Dodaje również, że wbrew stereotypowi, który wciąż jeszcze pokutuje w społeczeństwie (Pola Nadziei mają pomagać w obalaniu go), do hospicjum nie oddaje się chorych, którzy przeszkadzają w domu. Daje się tu chorych, dla których chcemy profesjonalnej opieki w momencie, gdy choroby nie da się już leczyć, a przybywa jej uciążliwych objawów, których w domu nie da się opanować, albo gdy po prostu trzeba pracować, a bliski potrzebuje nieustannej opieki.
- Wiele osób pyta mnie, jak pracuje się w hospicjum, i mówią, że one nie dałyby rady, że to zbyt obciążające. Rzeczywiście, ta praca ma na mnie wpływ - hospicjum jest bowiem miejscem wyjątkowym i choć nie jestem personelem medycznym, widzę chorych i płaczące rodziny. To daje do myślenia. Szczególnie trudno jest, kiedy umierają młode osoby i przekładamy to na życie nasze i naszych bliskich. Te doświadczenia przypominają, że nie jesteśmy wieczni i dlatego warto skupić się na tym, co w życiu jest naprawdę ważne - przekonuje R. Połomska.

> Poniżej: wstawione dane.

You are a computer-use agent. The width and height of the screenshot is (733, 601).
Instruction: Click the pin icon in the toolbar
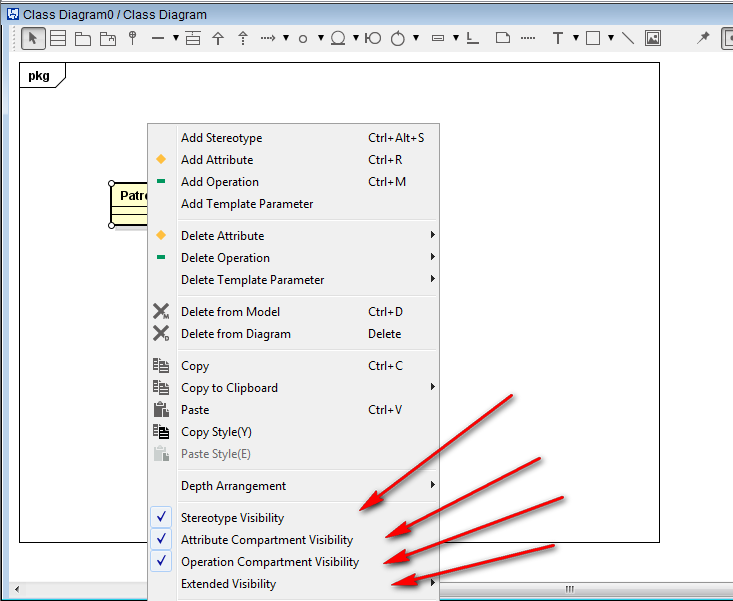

Tym czymś ważnym może być nie tylko powiedzenie bliskim, że się ich kocha, ale także włączenie się w Pola Nadziei. Warto więc zapamiętać, że żonkilowe kwesty trwać będą także w szkołach, na uczelniach, w hipermarketach, centrach usługowo-handlowych i podczas imprez plenerowych (pikników czy festynów dzielnicowych). Puszki spod znaku żółtego kwiatu pojawią się też 22 kwietnia w hali Expo Kraków, podczas Jubileuszowego Koncertu dla Pól Nadziei - "Nowa Huta. Dlaczego Nie?!". O godz. 20 wystąpią Maryla Rodowicz i Marcin Daniec.
Przez cały kwiecień trwać będą również szkolne konkursy pełne żonkili, a w maju (od 9 d 12) po Krakowie będzie jeździł specjalny żonkilowy tramwaj. 20 maja odbędzie się też aukcja z żonkilem w tle.